Not joking about filling my truck. We find piles of them in the spring while shed hunting. Never any rusty ones so I suppose SDGFP goes out and collects them.
I'm not sure of rules/law. I think filling up the pickup and making a trash run if found on National Forest ground after season seems appropriate. I spend more time picking up garbage flyfishing then actually fishing in some spots. People never seem to amaze me in their laziness and lack of respect for all the land we share.
One year my father found a 300 Weatherby rifle leaned up against a tree over near White Sulpher Springs. A female hunter had gone to the bathroom and had completely forgot about her rifle as she wandered off after finishing her business. Once she realized she had left it, she was not able to locate her tree! There were not a lot of camps near where my dad and his friends were camped and he just felt it probably belonged to someone in that camp. My dad said that when he walked into their camp with a spare 300 Weatherby, he has never seen another person so appreciative and thankful in their lives as she was.
I was with my grandfather hunting a couple different times over near Roy Montana in the Missouri Breaks and we found a couple dinosaur bones and an arrowhead. I was helping him one summer move some cattle back in the breaks on horseback when we came upon a complete skeleton of a really nice 5 point mule deer buck hanging up in a tree. It had been there for years and the bones were all white and bleached and there was not a single spot of flesh or anything on the bones. No animals had been able to reach the buck as it was hung up really high into the tree. It was hanging by it's back legs and the tip of the nose was down. The end of the nose had to be 7 feet up off the ground to give you an idea. The hunter (s) didn't want a bear, lion, or coyotes getting to it I would assume. The breaks country is pretty rough stuff and it's easy to get turned around. All we could figure was they just never were able to find the tree they hung him in again. I so wish I would have had a camera. I was just about 12 years old when that happened.
My buddy Jeff lost a brand new $700.00 GPS over near P-burg where we hunt. We spent the better part of one day looking for it. It was the very first day he used the darn thing!
I was hunting in the same general area one day archery hunting for elk with another friend. After hunting hard all day and taking one more walk up a likely looking ridge from the truck and not seeing anything or hearing any elk, we went back and decided to call it a day.

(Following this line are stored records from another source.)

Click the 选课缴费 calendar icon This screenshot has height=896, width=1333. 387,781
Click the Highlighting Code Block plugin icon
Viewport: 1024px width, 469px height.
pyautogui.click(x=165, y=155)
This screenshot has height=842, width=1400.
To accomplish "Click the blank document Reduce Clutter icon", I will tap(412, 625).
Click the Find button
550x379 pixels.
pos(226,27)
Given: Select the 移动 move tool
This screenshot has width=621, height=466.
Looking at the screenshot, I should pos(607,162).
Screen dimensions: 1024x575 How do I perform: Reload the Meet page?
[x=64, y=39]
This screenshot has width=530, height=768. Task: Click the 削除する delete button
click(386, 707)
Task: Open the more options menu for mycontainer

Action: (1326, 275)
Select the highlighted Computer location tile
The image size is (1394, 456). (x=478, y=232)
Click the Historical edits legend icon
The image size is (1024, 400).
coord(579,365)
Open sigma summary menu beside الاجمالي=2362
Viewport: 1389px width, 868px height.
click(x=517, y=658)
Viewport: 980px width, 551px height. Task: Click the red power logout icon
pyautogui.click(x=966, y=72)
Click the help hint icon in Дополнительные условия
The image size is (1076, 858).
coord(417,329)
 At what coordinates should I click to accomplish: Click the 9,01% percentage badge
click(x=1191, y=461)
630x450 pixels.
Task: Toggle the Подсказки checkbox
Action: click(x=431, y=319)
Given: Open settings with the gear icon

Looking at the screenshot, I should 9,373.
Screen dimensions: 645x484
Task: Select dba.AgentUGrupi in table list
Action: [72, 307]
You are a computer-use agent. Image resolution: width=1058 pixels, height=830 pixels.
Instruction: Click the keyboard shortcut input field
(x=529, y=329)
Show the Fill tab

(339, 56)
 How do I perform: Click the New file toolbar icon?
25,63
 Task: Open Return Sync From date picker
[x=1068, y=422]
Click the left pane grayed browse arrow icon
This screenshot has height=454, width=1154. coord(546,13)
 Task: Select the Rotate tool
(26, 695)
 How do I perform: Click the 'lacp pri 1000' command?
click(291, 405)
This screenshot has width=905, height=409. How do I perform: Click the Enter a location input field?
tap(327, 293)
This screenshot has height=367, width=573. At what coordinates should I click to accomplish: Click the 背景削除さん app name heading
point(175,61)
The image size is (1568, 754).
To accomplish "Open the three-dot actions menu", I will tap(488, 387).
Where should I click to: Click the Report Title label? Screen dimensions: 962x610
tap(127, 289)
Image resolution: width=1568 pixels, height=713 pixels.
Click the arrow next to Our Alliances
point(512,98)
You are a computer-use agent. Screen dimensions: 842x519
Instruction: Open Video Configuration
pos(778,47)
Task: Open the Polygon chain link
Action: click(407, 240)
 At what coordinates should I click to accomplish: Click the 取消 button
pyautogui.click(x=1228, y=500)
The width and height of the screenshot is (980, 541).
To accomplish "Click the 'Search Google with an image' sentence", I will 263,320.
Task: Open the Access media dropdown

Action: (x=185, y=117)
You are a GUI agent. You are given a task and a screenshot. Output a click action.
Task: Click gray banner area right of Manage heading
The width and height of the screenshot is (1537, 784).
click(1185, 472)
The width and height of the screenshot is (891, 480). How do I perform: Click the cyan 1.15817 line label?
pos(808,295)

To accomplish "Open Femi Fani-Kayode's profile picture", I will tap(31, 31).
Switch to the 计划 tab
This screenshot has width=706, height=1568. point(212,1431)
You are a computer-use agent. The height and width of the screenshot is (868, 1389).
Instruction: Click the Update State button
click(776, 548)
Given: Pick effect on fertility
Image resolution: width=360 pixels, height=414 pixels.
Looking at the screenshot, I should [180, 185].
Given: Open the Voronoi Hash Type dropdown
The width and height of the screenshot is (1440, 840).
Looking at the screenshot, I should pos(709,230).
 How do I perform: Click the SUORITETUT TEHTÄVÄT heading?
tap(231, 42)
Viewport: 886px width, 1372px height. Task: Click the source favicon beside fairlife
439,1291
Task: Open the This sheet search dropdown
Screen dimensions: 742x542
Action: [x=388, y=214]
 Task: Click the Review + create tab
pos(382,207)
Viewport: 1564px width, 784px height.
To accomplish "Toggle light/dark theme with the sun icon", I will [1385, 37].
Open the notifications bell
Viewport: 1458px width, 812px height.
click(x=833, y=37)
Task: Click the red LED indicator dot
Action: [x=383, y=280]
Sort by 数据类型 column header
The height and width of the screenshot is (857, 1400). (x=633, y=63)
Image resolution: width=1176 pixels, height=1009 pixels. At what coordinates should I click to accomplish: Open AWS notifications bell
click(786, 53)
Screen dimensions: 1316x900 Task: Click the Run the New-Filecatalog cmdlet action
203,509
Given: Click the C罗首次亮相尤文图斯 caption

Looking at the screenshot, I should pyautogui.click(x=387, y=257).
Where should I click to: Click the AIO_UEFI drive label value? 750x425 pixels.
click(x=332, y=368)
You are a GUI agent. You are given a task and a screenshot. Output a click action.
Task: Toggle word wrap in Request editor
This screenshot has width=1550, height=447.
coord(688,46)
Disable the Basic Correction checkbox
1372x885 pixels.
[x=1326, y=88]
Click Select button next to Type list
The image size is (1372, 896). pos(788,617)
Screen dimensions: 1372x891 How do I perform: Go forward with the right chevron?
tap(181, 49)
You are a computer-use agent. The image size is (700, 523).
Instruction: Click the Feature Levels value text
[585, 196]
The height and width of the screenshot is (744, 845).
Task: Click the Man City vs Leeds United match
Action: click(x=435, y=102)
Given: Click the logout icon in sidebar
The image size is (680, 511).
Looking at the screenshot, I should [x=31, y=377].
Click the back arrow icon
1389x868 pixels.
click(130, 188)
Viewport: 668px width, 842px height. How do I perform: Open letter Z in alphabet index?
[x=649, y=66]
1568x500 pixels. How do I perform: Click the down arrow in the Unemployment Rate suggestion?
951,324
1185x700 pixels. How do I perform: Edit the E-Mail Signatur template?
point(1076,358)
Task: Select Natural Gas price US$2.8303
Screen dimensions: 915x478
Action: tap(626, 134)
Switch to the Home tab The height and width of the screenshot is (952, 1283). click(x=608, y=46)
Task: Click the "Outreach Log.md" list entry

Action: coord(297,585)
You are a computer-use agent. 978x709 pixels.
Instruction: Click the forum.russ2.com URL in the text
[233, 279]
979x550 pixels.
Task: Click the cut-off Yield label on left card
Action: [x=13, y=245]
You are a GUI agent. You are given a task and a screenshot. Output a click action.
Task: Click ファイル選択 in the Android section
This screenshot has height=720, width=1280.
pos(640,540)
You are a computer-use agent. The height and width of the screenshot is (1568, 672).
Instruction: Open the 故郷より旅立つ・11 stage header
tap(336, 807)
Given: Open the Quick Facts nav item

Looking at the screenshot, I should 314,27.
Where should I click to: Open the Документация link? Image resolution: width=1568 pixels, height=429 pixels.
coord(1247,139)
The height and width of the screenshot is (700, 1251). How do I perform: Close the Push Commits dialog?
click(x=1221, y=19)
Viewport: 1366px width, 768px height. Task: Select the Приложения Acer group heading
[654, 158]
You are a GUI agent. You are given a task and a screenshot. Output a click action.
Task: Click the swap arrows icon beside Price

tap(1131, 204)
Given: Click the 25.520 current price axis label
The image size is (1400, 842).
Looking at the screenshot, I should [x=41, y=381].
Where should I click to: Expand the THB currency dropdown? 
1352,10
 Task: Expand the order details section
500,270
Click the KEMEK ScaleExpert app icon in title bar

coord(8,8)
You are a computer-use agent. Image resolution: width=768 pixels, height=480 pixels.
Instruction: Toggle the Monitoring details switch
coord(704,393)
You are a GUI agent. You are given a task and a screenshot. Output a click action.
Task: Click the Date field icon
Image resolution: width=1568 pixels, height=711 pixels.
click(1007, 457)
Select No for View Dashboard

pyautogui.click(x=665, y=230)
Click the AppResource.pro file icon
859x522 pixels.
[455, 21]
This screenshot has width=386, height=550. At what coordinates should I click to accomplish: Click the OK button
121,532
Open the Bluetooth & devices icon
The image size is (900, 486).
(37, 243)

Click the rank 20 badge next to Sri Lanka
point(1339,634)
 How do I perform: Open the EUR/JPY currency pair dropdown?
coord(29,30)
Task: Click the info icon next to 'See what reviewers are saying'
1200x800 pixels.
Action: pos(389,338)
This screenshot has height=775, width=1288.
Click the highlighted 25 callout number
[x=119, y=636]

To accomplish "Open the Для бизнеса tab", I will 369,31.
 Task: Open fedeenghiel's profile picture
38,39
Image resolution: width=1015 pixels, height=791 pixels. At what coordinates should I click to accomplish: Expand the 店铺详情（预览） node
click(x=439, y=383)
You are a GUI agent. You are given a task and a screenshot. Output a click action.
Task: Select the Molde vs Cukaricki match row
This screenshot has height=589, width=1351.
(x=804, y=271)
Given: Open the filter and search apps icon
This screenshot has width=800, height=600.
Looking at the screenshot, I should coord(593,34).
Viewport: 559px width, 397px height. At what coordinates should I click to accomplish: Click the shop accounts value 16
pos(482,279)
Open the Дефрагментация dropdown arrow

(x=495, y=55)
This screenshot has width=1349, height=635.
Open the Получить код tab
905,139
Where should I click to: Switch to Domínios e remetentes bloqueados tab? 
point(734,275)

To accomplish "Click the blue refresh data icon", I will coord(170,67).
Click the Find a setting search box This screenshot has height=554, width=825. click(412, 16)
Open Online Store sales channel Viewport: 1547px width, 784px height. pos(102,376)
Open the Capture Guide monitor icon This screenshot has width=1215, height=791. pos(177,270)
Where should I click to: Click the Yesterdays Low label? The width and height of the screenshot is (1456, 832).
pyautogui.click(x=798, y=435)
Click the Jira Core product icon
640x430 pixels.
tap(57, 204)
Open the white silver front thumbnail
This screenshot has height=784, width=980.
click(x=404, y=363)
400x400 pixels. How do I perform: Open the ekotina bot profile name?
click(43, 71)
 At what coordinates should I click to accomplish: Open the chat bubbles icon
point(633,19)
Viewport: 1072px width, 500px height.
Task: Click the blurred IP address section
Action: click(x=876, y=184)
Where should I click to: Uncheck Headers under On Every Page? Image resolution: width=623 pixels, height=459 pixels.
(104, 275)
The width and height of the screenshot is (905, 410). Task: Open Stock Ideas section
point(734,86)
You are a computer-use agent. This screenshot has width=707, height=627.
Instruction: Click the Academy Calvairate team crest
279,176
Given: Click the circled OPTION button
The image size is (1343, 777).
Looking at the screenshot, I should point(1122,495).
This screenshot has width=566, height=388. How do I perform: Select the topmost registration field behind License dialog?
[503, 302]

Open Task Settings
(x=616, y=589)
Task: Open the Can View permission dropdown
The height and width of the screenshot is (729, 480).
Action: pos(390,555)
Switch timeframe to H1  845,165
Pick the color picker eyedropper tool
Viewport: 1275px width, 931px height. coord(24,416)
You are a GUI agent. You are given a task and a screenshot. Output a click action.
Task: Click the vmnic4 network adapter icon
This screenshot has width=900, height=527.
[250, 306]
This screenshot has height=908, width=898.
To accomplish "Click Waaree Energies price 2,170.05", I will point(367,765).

At the truck we took our packs off and set our bows down and got a snack and water. Threw everything in the truck and drove home which was about 70 miles away. Got to my friends place and his bow was not in the truck. Realized he had left it sitting up against the right front tire on the pickup. In a panic he jumped into his pickup and hauled ass back over there certain that his bow had been driven over by me as we pulled out onto the Forest Service road and/or someone had driven by and snagged it.
He got back over there and somehow I did not manage to run over his $800.00 compound bow and it was still sitting on the edge of the Forest Service road. I KNOW that several folks had to drive past this bow sitting by the road. Only thing I can figure why it was still there is that when people drove past, they had to figure the guy/gal was just up the hill going to the bathroom or something. Luck was on his side that day!